RISCy Business: Intel's New IA-64 Architecture

RISCy Business: Intel’s New IA-64 Architecture

Over the past twenty years, Intel has enjoyed tremendous success with its x86 family of microprocessors. Though RISC-based processors often employ better designs and achieve higher clock rates, the CISC-based x86 architecture succeeded mainly due to its ability to run common personal computer software faster. Within the past two years, Intel began efforts to design a completely new architecture to replace the aging x86 line. They have linked up with Hewlett Packard to jointly create what they hope will be the first post-RISC processor to enter the personal computer mass market. The first such processor, Merced, is tentatively scheduled for release in the fourth quarter of 1999 or the first quarter of 2000.

Major Design Points

The IA-64 architecture will be a fully 64-bit architecture, though it will retain backward compatibility with older 32-bit architectures (such as the P6 architecture) and x86 architectures. The proposed improvements will come from three major design elements: EPIC, branch predication and control speculation. Branch predication and control speculation will be illustrated later, but what does EPIC mean to me?

EPIC: Explicitly Parallel Instruction Computing. Design approach that stresses compiler based optimizations of code. Compiler parallizes code and forms instruction bundles.

ILP Instruction Level Parallelism. The overlapping of the execution of instructions. IA-64 will attempt to enhance and increase ILP using techniques known as branch predication and control speculation.

The IA-64 will focus on parallel execution of instructions and will provide many more resources than in previous designs. IA64 will include 128 integer registers, 128 FP registers, 64 predication registers as well as multiple functional units.

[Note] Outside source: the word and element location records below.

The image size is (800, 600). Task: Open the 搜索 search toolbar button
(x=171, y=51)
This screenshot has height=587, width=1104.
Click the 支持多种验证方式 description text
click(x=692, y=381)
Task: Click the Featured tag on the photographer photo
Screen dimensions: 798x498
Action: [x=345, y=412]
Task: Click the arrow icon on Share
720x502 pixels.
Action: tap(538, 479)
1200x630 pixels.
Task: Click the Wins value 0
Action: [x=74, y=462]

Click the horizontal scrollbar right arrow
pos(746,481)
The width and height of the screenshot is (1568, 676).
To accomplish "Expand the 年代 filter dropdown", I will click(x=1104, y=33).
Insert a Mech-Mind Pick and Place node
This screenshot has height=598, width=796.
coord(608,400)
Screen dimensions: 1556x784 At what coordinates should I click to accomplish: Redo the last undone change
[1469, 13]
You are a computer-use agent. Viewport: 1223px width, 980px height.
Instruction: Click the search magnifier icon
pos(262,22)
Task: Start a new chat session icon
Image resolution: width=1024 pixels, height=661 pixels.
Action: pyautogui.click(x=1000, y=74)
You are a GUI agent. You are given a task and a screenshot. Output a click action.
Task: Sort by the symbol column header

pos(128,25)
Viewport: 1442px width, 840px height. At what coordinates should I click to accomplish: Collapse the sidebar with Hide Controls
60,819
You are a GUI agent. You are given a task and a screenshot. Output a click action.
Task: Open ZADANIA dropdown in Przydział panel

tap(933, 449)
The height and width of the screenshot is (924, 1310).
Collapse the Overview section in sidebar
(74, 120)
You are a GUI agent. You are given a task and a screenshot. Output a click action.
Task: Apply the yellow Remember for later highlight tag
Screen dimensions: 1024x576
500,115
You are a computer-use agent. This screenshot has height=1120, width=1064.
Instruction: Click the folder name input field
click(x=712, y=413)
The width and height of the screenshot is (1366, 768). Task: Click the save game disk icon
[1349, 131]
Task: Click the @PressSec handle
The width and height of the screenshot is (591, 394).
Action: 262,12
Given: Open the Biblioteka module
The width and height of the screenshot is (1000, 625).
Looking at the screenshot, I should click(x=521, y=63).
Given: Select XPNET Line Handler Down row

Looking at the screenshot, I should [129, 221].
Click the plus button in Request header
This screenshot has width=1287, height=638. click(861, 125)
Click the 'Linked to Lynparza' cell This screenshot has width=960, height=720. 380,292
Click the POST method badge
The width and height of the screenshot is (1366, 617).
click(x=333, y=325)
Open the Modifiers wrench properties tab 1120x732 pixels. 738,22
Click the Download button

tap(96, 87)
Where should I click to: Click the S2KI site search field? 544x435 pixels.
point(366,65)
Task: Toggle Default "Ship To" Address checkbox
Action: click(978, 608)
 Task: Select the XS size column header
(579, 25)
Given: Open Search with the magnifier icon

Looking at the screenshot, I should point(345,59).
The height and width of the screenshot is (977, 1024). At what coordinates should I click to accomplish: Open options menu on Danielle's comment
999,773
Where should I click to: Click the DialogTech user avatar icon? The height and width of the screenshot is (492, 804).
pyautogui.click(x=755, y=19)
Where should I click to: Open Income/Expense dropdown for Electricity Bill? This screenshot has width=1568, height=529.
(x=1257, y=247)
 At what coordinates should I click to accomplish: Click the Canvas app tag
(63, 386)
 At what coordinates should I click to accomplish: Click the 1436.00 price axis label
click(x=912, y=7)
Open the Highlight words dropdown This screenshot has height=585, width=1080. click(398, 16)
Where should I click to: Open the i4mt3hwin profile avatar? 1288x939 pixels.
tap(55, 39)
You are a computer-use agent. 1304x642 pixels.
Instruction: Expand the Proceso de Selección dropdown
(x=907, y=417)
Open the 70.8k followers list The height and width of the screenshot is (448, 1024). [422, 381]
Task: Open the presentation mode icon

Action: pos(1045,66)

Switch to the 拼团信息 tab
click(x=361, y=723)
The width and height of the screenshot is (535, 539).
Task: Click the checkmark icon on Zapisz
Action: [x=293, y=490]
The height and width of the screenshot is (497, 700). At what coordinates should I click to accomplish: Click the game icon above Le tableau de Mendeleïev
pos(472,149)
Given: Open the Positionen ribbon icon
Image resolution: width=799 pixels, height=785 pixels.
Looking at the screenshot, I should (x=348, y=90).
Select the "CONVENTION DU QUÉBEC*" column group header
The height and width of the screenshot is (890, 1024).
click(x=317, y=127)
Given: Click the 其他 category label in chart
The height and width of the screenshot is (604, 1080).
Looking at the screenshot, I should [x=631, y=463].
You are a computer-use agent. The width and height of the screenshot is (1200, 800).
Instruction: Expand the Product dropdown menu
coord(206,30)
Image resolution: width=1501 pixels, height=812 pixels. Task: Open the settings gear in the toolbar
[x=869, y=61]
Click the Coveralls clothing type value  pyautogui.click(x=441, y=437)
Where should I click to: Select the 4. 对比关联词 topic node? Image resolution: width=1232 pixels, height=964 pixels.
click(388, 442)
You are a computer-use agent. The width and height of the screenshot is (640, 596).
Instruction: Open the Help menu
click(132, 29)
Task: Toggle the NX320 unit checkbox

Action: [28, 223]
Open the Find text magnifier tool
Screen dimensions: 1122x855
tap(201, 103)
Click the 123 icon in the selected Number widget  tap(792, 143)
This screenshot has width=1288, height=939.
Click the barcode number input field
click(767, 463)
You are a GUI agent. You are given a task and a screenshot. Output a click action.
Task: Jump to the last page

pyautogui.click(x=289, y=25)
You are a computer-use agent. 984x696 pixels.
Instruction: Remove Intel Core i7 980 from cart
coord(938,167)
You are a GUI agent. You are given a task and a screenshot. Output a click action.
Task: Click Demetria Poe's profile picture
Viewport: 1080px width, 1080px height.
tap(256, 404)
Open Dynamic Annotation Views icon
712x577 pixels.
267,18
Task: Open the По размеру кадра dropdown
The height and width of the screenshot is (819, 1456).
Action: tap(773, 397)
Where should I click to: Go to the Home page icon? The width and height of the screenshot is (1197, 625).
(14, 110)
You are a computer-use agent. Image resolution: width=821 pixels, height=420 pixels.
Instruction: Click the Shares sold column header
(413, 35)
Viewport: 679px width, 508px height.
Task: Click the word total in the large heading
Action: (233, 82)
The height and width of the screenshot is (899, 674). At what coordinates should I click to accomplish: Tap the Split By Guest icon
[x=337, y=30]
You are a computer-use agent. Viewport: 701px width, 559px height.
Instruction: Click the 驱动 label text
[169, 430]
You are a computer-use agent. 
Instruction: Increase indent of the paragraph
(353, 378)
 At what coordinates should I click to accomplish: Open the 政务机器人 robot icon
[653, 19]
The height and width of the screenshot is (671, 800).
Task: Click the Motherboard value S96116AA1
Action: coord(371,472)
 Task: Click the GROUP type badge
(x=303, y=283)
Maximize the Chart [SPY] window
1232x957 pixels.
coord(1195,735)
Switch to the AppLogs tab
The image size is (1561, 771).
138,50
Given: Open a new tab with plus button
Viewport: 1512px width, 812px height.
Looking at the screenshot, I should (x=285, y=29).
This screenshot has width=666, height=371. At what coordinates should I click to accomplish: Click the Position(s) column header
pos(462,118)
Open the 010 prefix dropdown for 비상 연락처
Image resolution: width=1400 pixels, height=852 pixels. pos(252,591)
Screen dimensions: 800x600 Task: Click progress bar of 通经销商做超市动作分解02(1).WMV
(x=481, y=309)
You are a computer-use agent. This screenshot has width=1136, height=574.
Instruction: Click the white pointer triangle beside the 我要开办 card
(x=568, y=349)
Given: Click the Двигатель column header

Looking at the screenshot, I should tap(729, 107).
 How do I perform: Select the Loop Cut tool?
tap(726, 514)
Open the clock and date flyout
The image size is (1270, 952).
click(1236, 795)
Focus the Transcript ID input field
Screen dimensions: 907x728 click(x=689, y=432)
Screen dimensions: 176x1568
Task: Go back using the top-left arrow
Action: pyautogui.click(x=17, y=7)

Conventional RISC Designs and Their Limitations

The major limitations on current RISC designs stem from memory latency and control hazards. In a typical RISC processor memory latency can cause miss penalties of up to 30 or 40 cycles. Caches and cache optimizations serve to reduce the impact of memory access, but they cannot eliminate the penalties associated with fetching from main memory. Control dependencies in any architecture also significantly degrade performance. In most processors, techniques including branch delay slots and branch prediction (both static and dynamic) help to decrease the number of control dependencies that cause hazards. Unfortunately, no combination of methods can fully eliminate control hazards and their associated penalties.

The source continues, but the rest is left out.